Susan Pagani: Yes, it was always Mary Beth’s story. There was a draft where I began with Mary Beth and the finches, thinking that would help the reader understand it was her story and create more of a build to the actual accident. It didn’t work as well for me. I felt the accident needed to be first, and for the reader and Mary Beth to travel away from it, in order for things to go awry as they do.

KL: The piece takes place in Minneapolis, which endures intense, relentless amounts of snow, similar to what I’m staring at right now out my kitchen window, these huge heavy snowflakes. The snow and cold in your story plays a central role throughout. I love these lines: “She liked the quiet of snow, how you could hear the scrape of a leafless branch against a house or the thin whistle of a chickadee, and then the distant sounds of freight trains and industry. She was attentive to the light, so soft and yellow on a day like today, so far down into the trees and full on the houses, giving everything the look of paper, two-dimensional and flimsy.” Can you speak to setting and how, generally, it plays a role in this piece and your work overall?

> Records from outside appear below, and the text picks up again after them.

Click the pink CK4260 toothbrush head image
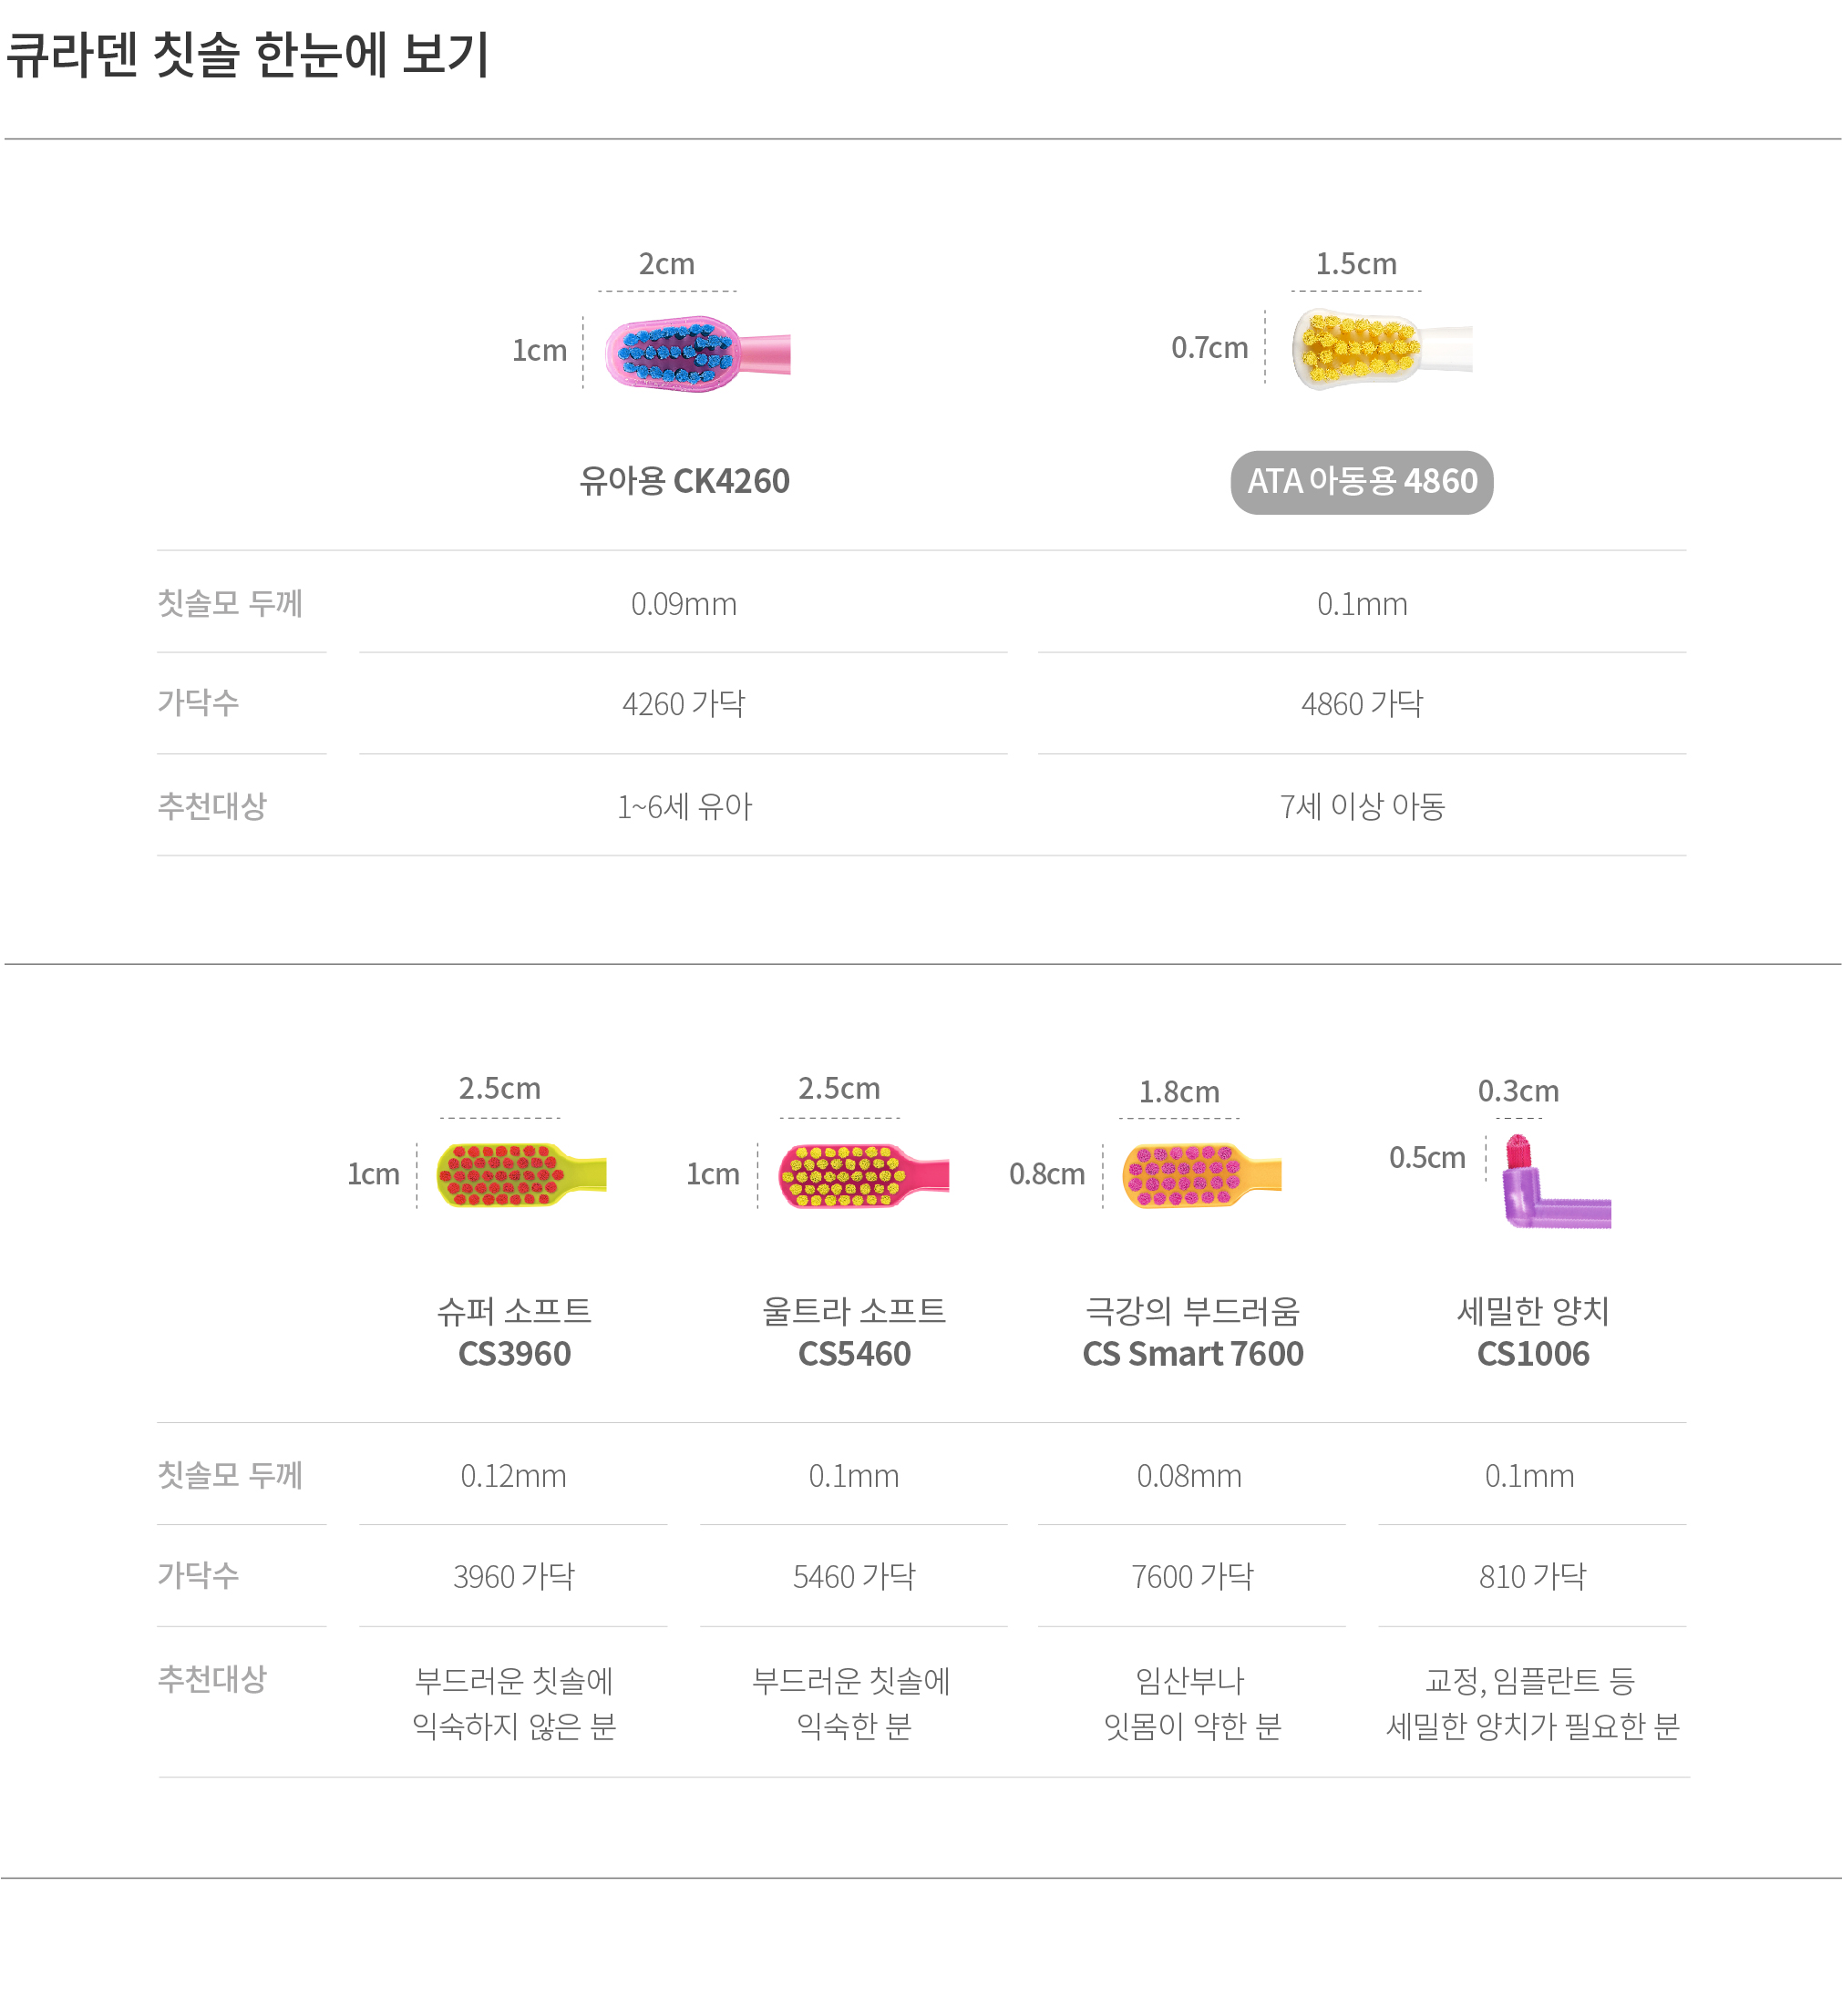 pos(698,354)
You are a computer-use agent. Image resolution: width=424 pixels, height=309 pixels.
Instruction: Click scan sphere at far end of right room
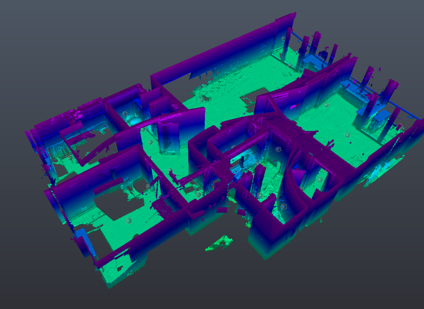pos(326,105)
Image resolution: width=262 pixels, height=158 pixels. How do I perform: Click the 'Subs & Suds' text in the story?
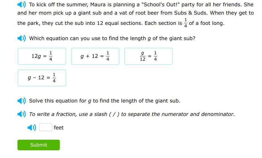(189, 13)
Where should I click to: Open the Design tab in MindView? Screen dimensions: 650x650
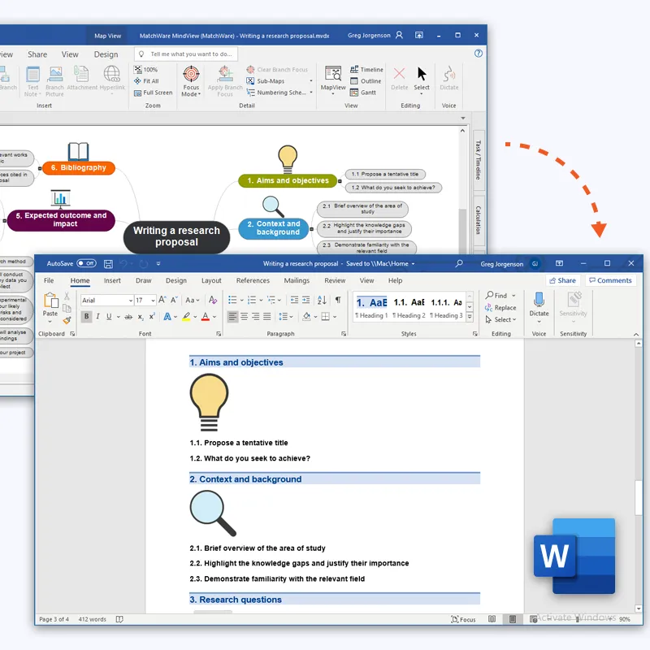(x=106, y=54)
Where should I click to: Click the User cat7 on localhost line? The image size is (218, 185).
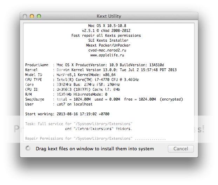click(x=59, y=104)
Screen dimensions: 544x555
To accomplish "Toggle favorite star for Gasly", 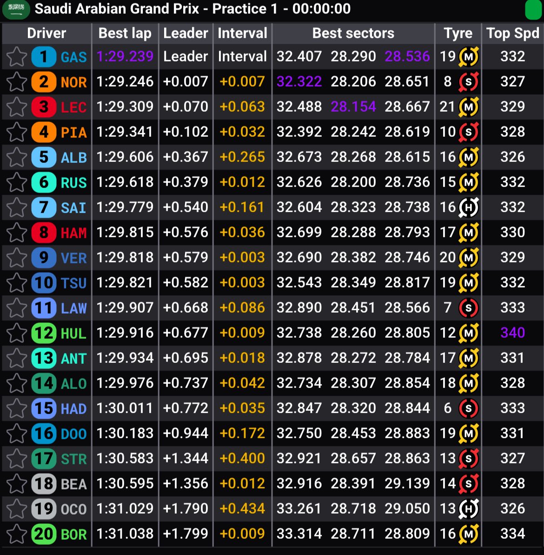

SP: A lot of my stuff starts with setting — not setting alone, but it’s a part of that first image. Winter in Minneapolis is so intense: snowy, sub-zero, interminable. It can be isolating if you’re not careful. Mary Beth is lonely to begin with, but because the story takes place in winter — when everyone is inside, rather than out working in their yards — she is even more separate from her neighbors, even more alone with her sadness about the girl. But this scene is also about her comfort with the cold and isolation. I think she likes that all her neighbors are inside and the wintery street is her own.